My husband had gone back to work, our family had left and it was just me and my babies. Claire was swaddled in the Pack ’n Play while Chloe was snug in the Rock ’n Play in our dining area. Both of them were sleeping peacefully, but I broke out into a cold sweat.
I tiptoed around the house, desperate not to wake them. I grabbed two breastfeeding pillows and two burpcloths and placed the pillows side by side at the foot of my bed. I warmed Chloe’s pink bottle and Claire’s blue bottle full of formula in the bottle warmer, then carefully poured my pumped breastmilk into each bottle. I set up the bottles on my nightstand. “I got this,” I whispered to myself. And for a few minutes, I actually believed I did.
Chloe started crying first. Then her sister chimed in. I picked up Claire first, gripped onto the Rock ’n Play and pushed six-pound Chloe into the nursery. (I was too scared to hold both babies at once and, in my frazzled state, I thought this was my best solution.) Their shrieks grew louder by the second. I changed Claire’s diaper while Chloe’s wail from the Rock ’n Play grew even more desperate. I moved as quickly as I could, cursing my decision to use cloth diapers, which I was still learning how to fasten. As soon as Claire was done, I put Claire in her crib. I pulled Chloe out of the Rock ’n Play and into the crib and then changed Chloe’s diaper. By this point, both girls were screaming their heads off.
I was convinced that my neighbours would call the cops—it sounded like I was murdering two tiny infants. My heart was beating double time. I held Chloe while dragging the Rock ’n Play with five-pound Claire in it from the nursery into my bedroom. Like a desperate mantra, I kept repeating to myself, “You can do this. You can do this.”
I propped Chloe’s body against my twin breastfeeding pillow and draped a pink burpcloth under her chin. Her tiny face was red with anger. Both girls had had it with waiting; they were hangry.
I texted my husband, “The girls and I are losing it,” and sent a photo of Chloe with her mouth agape, eyes wide in mid-scream. “Hang in there,” he replied, but he wasn’t due home for hours. It was just me and my girls, and I had to figure how to do this on my own.
Claire’s piercing cries rattled my nerves as I moved her from the Rock ’n Play to a green Boppy pillow next to her sister. I worked as quickly as I could to end their crying, but each second ticked by slowly. I snatched up the bottles, plunked down between both of them and leaned forward with the bottles. They sucked on them hungrily. I glanced back and forth as if I were watching a vigorous tennis match, stopping to dab liquid from their mouths or prop them up as they slid off their pillows. My back hurt and my arms ached, but I didn’t care that my body was in pain. They were eating, and that’s all that mattered in those minutes.

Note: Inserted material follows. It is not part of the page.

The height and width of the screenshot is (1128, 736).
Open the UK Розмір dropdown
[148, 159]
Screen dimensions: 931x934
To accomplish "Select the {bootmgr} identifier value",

Eventually, their cries subsided. We made it through. I held Claire close to me and patted her back to burp her while Chloe watched me wordlessly from her breastfeeding pillow. I kissed Claire’s cheek before putting her down and then cuddled and burped Chloe. They watched me with curiosity. “I love you both,” I said. This messy and mortifying feeding session gave me a glimpse of what my new life as a parent would be like: constantly fearful of screwing up but figuring it all out somehow.
It made me realize that if I could survive one feeding, I could do it again. My heart stopped hammering in my chest. In three hours, I’d repeat the cycle all over again with new bottles, but the next time, I’d have an ounce more courage.
Now, when I look at that picture of Chloe, instead of screaming, I see her cute, tiny body. Her bald little head. The strawberry onesie that she doesn’t fit into anymore. The peek of Claire’s leopard onesie in the Rock ’n Play in the corner. I see a moment that was scary but survivable. I see a mom who did the best she could and made it through. I got this, and so will you.